44. A method as claimed in claim 43, characterised in that the lubricating oil comprises at least one unsaturated hydrocarbon.

45. A method as claimed in claim 44, characterised in that the heteropolar compound is present in the range 1.1% to 4% by weight based on the total weight of carrier and additive.

46. A method as claimed in claim 42, characterised in that the carrier is an aqueous liquid.

47. A method as claimed in claim 42, characterised in that the carrier is a liquid hydrocarbon fuel for an internal combustion engine.

48. A method as claimed in any one of claims 36 to 38, characterised in that the carrier is a lubricating grease or grease-like material.

49. A method as claimed in claim 48, characterised in that the heteropolar compound is present in the range 3% to 10% by weight based on the total weight of carrier and additive.

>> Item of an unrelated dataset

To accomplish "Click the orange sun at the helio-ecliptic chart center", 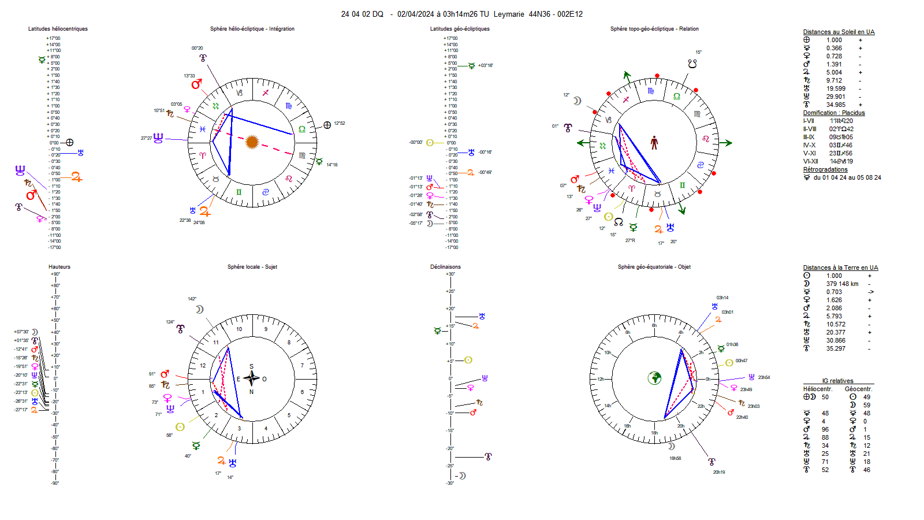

50. A method as claimed in any one of claims 36 to 38, characterised in that the carrier is a solid plastics material.

51. A method as claimed in claim 50, characterised in that the solid plastics material is a polyamide.

52. A method as claimed in claim 51, characterised in that the heteropolar compound is present in the range 10.1% to 20% based on the total weight of carrier and additive.

53. A method as claimed in any one of claims 36 to 38, 40, 41, 43, 44 to 47, 49, 51 and 52 characterised in that the heterocyclic moiety which acts as a hydrogen acceptor is an -N= moiety.

54. A method as claimed in claim 53, characterised in that the heteropolar compound contains up to four -N= moieties.

55. A method as claimed in any one of claims 36 to 38, 40, 41, 43, 44 to 47, 49, 51, 52 and 54, characterised in that the hydrogen donor moiety is an -OH group.

56. A method as claimed in any one of claims 36 to 38, 40, 41, 43, 44 to 47, 49, 51, 52 and 54, characterised in that the heteropolar compound is 8-hydroxyquinoline.

57. A method as claimed in any one of claims 36 to 38, 40, 41, 43, 44 to 47, 49, 51, 52 and 54, characterised in that the heteropolar compound is selected from 2,3-dihydroxypyridine, 4,6-dihydroxypyrinidine, 2-pteridinol, 2-methyl 8-quinolinol, 2,4-quinolindiol, 2,3-dihydroxyquinoxalin, 2,4-pteridinediol, 6-purinol, 3-phenanthridinol, 2-phenanthrolinol and 2-phenazinol.